--- Start of Selected passage ---

How ridiculously bad is Alex Cross? Counting the ways is too easy (and you’d run out of fingers, which would only be fitting considering how the first victim in this clichéd mess meets her end.)

Based (very loosely) on the novel Cross by James Patterson, it features Tyler Perry (sans Madea makeup and padding) as the super-detective first brought to the big screen by Morgan Freeman in Kiss the Girls and Along Came a Spider. Here Cross is tracking down a killer nicknamed Picasso (Matthew Fox), a muscular American Psycho wannabe who’s bumping people off for no apparent reason in Detroit.

The script by Marc Moss and Kerry Williamson is so riddled with ineptitude you may find it hard not to laugh throughout. At the very least, the eye-rolling will commence shortly after the opening scene, which serves no purpose other than letting us know Cross is a cop who can catch people. Packed with hackneyed lines like “I’m gonna get you, you son of a bitch” and “So far we got bupkus on this guy”, Cross plays more like a bad, direct-to-DVD police thriller (without the thrill) than something worthy of your time, much less your money.

Perry, quite frankly, should stick with what he knows. When he has the benefit of hiding behind a rubber fat suit and a wig as Madea, he can actually carry a movie. Here he just seems so woefully out of place that you’ll wonder what the producers were thinking when they cast him.

--- End of Selected passage ---
--- Start of Information supplied ---

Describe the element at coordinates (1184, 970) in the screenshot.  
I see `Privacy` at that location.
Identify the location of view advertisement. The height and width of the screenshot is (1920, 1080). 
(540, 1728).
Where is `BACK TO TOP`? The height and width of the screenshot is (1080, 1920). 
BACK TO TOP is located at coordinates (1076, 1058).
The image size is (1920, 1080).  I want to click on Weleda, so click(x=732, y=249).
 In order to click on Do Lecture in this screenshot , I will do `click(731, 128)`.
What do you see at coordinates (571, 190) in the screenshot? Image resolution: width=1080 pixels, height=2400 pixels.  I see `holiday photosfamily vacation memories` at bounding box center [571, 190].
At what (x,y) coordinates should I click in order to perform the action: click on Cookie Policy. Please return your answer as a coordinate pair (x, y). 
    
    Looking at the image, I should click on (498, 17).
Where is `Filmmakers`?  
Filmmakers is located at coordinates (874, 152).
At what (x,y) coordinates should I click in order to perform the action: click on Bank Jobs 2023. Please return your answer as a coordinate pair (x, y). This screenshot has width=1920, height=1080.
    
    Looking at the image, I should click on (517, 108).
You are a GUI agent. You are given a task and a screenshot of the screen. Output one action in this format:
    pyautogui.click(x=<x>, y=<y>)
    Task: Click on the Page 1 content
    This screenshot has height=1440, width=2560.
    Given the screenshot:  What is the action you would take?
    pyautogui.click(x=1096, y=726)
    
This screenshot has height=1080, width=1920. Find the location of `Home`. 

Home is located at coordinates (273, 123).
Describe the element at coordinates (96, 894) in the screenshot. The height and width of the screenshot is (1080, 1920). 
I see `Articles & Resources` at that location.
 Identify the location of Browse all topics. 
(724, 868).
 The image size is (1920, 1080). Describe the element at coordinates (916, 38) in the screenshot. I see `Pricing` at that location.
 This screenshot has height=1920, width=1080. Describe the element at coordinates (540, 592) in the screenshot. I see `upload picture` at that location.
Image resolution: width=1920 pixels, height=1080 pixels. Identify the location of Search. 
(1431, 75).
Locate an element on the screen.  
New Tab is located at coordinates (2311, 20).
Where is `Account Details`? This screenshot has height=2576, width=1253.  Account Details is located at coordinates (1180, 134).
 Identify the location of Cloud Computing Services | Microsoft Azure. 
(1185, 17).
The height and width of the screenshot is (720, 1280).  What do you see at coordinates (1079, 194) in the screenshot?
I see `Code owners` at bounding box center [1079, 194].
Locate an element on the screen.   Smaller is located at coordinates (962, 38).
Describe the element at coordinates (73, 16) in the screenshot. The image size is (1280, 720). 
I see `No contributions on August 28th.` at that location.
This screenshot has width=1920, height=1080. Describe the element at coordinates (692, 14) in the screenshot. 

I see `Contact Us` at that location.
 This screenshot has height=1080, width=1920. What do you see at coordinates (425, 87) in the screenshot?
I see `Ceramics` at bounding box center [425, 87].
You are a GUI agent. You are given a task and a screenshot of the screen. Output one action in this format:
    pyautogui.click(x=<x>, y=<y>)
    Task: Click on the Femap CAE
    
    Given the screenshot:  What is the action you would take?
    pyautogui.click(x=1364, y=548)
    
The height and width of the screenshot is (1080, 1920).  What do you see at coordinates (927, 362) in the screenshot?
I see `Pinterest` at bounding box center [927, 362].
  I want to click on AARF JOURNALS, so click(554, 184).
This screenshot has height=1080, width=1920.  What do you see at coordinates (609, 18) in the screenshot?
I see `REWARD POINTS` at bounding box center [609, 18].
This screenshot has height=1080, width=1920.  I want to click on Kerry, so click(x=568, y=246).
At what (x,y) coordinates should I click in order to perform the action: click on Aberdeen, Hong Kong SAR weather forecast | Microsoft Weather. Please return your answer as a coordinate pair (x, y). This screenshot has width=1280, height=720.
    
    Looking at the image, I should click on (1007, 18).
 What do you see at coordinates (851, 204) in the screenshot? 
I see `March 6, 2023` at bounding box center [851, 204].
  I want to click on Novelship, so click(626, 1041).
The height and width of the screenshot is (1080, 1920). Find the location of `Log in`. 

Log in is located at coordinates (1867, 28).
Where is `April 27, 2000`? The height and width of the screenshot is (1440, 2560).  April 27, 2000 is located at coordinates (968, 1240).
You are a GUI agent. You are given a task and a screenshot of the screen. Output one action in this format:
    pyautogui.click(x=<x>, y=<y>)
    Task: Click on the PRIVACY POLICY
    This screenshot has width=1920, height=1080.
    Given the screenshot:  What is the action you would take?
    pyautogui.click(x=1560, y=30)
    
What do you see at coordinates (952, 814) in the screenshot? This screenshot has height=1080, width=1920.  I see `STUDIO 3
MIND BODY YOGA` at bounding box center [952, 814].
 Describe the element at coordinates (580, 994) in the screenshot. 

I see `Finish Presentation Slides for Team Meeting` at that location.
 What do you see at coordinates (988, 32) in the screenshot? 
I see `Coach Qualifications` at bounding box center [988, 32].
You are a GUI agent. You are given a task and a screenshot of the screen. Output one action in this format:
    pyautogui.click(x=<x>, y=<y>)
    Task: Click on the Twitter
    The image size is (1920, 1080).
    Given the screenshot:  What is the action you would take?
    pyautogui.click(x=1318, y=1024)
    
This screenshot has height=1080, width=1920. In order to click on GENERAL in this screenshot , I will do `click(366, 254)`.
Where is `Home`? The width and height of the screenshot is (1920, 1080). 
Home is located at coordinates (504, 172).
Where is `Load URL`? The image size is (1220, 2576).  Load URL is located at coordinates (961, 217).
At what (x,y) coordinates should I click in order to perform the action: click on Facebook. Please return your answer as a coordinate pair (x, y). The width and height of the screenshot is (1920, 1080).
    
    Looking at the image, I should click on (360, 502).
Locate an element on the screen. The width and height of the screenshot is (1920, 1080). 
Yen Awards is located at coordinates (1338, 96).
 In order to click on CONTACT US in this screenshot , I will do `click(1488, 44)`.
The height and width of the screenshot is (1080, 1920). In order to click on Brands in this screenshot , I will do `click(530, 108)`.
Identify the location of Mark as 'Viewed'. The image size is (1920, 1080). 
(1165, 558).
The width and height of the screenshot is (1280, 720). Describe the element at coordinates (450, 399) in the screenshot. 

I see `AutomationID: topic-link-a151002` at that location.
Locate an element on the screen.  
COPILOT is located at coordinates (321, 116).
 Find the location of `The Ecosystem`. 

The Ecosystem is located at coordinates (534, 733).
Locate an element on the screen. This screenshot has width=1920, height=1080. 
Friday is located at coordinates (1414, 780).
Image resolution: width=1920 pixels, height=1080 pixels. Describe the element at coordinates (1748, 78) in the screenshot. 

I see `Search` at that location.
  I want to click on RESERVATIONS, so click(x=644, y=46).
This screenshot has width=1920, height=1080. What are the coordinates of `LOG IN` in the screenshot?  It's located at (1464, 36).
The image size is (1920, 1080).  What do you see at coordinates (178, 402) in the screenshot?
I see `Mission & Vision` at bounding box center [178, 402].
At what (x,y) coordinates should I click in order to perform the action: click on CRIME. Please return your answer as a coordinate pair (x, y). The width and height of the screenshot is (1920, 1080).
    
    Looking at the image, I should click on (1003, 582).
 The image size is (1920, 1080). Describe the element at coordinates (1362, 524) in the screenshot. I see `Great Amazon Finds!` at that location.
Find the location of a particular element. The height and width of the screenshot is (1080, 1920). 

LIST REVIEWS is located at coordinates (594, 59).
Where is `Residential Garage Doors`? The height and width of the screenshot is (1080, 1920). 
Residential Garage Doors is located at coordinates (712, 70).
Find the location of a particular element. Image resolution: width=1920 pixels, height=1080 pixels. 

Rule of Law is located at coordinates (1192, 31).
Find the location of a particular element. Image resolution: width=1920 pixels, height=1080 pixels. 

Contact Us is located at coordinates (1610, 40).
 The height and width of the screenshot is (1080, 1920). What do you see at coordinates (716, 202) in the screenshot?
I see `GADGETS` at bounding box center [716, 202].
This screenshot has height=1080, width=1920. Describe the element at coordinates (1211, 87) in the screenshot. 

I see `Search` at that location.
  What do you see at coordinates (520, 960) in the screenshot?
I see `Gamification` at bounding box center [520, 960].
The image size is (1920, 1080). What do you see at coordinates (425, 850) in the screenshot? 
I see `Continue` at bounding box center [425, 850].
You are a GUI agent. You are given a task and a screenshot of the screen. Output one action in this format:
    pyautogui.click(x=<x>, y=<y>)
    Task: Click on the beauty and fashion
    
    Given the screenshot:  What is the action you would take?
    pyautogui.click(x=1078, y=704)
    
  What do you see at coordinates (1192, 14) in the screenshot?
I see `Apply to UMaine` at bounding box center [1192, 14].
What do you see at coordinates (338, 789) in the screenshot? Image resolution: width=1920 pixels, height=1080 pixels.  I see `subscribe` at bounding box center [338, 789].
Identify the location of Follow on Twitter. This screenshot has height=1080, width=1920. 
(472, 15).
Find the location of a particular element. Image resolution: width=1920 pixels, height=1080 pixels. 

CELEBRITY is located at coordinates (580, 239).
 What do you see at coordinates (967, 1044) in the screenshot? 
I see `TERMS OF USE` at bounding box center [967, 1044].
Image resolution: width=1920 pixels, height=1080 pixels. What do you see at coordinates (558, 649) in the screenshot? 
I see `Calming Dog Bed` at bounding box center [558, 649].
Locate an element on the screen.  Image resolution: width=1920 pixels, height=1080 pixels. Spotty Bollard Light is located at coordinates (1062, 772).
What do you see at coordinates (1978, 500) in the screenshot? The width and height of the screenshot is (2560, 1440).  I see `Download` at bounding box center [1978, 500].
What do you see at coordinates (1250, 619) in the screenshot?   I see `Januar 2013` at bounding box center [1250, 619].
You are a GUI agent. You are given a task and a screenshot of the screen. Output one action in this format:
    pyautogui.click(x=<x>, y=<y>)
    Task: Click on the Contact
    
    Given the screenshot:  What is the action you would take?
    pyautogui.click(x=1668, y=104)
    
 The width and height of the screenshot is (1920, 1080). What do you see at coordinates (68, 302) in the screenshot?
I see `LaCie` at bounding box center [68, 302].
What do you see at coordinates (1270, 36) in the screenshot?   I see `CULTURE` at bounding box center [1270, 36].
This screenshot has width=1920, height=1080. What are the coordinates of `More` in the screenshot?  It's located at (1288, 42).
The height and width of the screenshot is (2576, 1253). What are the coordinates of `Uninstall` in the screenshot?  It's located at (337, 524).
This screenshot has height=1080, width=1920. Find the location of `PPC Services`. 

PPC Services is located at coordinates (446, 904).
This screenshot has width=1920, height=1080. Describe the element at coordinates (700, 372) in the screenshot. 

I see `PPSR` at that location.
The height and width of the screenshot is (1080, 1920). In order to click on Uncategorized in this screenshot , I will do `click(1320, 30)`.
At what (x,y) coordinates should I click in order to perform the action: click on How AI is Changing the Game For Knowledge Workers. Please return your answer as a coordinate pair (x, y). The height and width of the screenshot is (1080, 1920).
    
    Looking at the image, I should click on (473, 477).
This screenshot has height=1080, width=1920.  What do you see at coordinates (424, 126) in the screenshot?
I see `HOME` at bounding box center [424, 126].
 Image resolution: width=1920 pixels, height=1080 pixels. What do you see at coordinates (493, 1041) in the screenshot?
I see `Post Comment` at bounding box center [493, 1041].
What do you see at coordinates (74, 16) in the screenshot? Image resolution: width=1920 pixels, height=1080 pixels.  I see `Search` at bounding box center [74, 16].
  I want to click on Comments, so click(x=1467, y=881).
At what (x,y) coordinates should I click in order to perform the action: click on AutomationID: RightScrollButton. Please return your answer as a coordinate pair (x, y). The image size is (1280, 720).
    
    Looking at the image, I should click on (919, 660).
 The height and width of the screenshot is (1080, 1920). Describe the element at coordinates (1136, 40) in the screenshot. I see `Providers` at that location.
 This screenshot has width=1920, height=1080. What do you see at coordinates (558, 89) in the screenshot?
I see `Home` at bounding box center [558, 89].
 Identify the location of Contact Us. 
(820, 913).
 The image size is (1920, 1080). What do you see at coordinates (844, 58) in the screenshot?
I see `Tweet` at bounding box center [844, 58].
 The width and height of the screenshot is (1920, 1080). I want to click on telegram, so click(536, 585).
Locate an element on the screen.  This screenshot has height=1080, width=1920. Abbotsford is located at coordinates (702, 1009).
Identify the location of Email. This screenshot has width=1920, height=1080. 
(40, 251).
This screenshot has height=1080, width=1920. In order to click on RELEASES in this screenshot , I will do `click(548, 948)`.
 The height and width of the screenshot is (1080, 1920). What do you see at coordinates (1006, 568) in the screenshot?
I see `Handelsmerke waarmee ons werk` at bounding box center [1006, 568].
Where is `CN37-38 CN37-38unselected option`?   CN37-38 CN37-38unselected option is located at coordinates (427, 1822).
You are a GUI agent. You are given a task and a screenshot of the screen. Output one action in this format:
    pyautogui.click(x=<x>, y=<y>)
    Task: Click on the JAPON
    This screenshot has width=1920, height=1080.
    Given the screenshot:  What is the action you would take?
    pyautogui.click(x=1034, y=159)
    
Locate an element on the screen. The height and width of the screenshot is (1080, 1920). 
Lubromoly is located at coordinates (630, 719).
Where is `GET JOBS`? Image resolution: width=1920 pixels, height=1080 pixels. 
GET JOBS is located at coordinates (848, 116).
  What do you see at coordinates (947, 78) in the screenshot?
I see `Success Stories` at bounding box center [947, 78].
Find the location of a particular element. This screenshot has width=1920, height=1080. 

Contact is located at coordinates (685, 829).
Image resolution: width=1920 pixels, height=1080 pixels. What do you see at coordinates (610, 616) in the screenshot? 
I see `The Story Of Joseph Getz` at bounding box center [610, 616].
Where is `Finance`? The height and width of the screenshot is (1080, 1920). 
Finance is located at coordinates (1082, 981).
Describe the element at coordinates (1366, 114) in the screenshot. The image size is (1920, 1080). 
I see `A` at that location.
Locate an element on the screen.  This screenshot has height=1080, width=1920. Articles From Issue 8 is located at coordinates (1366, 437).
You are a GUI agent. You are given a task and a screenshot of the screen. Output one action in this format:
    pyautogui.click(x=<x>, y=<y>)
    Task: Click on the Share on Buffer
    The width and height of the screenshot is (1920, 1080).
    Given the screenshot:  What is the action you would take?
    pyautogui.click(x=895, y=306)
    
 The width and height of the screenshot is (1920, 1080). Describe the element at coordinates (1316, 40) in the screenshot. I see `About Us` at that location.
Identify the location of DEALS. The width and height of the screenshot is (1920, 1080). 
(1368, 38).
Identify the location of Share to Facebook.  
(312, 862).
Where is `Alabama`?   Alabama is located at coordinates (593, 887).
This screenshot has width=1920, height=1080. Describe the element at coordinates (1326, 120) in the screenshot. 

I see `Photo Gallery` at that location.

--- End of Information supplied ---

Exercise requirements –
**a.** Write out the full Alex Cross review again, word for word.
**b.** Put the stretch of the listing from its first line through the line containing "so click(x=732, y=249)." into a numbered list, with both of those lines included and blank lines left out. Include no other lines.

Worked answers –
**a.**
How ridiculously bad is Alex Cross? Counting the ways is too easy (and you’d run out of fingers, which would only be fitting considering how the first victim in this clichéd mess meets her end.)

Based (very loosely) on the novel Cross by James Patterson, it features Tyler Perry (sans Madea makeup and padding) as the super-detective first brought to the big screen by Morgan Freeman in Kiss the Girls and Along Came a Spider. Here Cross is tracking down a killer nicknamed Picasso (Matthew Fox), a muscular American Psycho wannabe who’s bumping people off for no apparent reason in Detroit.

The script by Marc Moss and Kerry Williamson is so riddled with ineptitude you may find it hard not to laugh throughout. At the very least, the eye-rolling will commence shortly after the opening scene, which serves no purpose other than letting us know Cross is a cop who can catch people. Packed with hackneyed lines like “I’m gonna get you, you son of a bitch” and “So far we got bupkus on this guy”, Cross plays more like a bad, direct-to-DVD police thriller (without the thrill) than something worthy of your time, much less your money.

Perry, quite frankly, should stick with what he knows. When he has the benefit of hiding behind a rubber fat suit and a wig as Madea, he can actually carry a movie. Here he just seems so woefully out of place that you’ll wonder what the producers were thinking when they cast him.

**b.**
1. Describe the element at coordinates (1184, 970) in the screenshot.  
2. I see `Privacy` at that location.
3. Identify the location of view advertisement. The height and width of the screenshot is (1920, 1080). 
4. (540, 1728).
5. Where is `BACK TO TOP`? The height and width of the screenshot is (1080, 1920). 
6. BACK TO TOP is located at coordinates (1076, 1058).
7. The image size is (1920, 1080).  I want to click on Weleda, so click(x=732, y=249).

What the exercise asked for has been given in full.